### Given exercise
Lay out the material below as a Markdown table with two columns, Row and Line, giving each non-blank line its own numbered row and skipping any blank lines. Leave the pictures out of your answer.

:: Extracted information

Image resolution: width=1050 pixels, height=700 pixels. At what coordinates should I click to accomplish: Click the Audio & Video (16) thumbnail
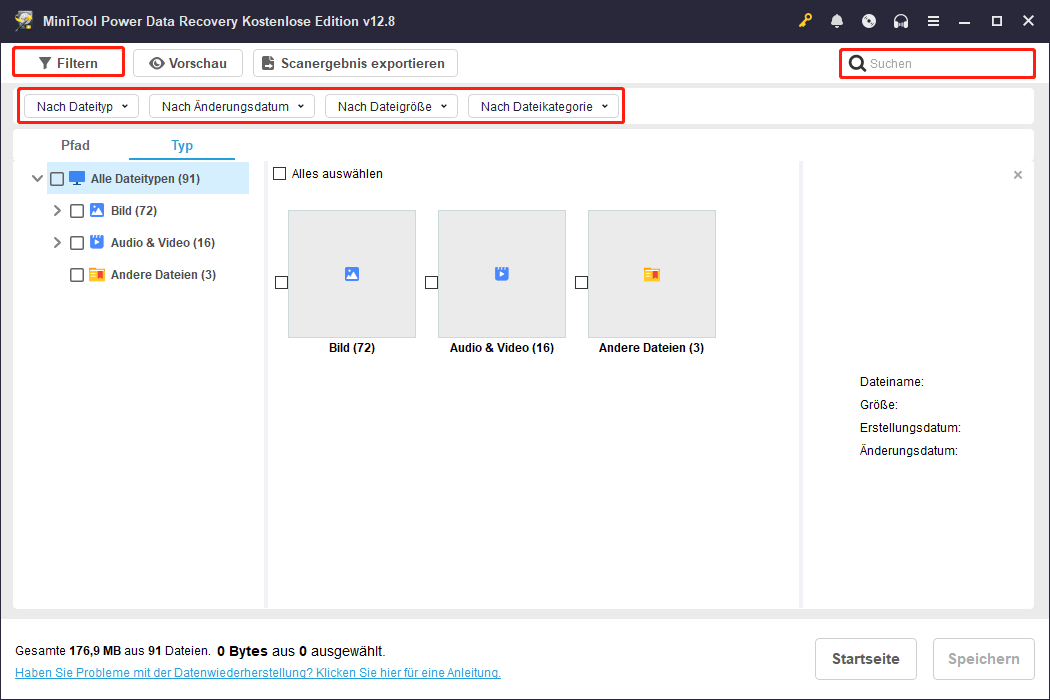coord(501,274)
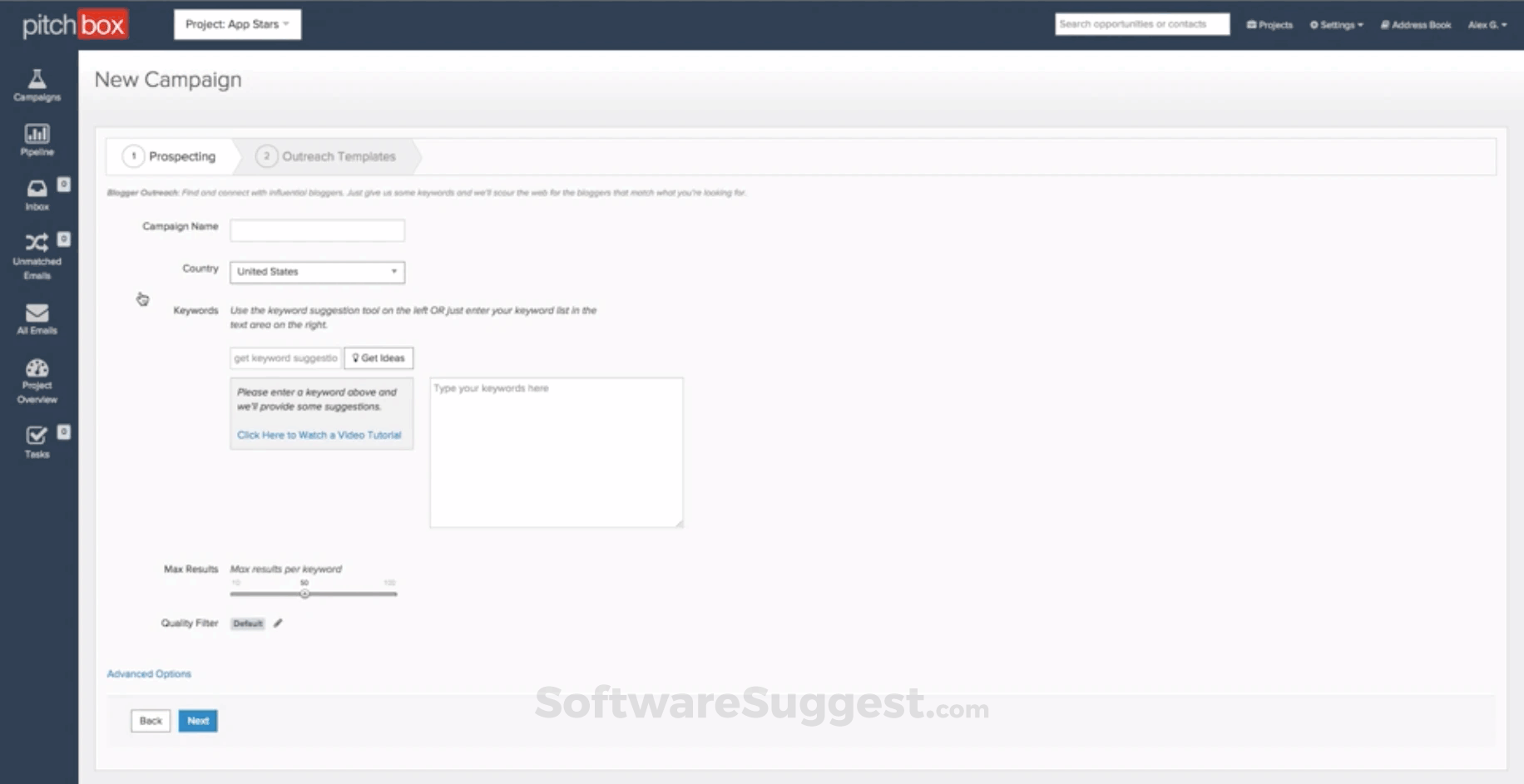This screenshot has width=1524, height=784.
Task: Open the Inbox from the sidebar
Action: 37,194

::::

### Expected answer
| Row | Line |
|---|---|
| 1 | Image resolution: width=1050 pixels, height=700 pixels. At what coordinates should I click to accomplish: Click the Audio & Video (16) thumbnail |
| 2 | coord(501,274) |
| 3 | This screenshot has width=1524, height=784. |
| 4 | Task: Open the Inbox from the sidebar |
| 5 | Action: 37,194 |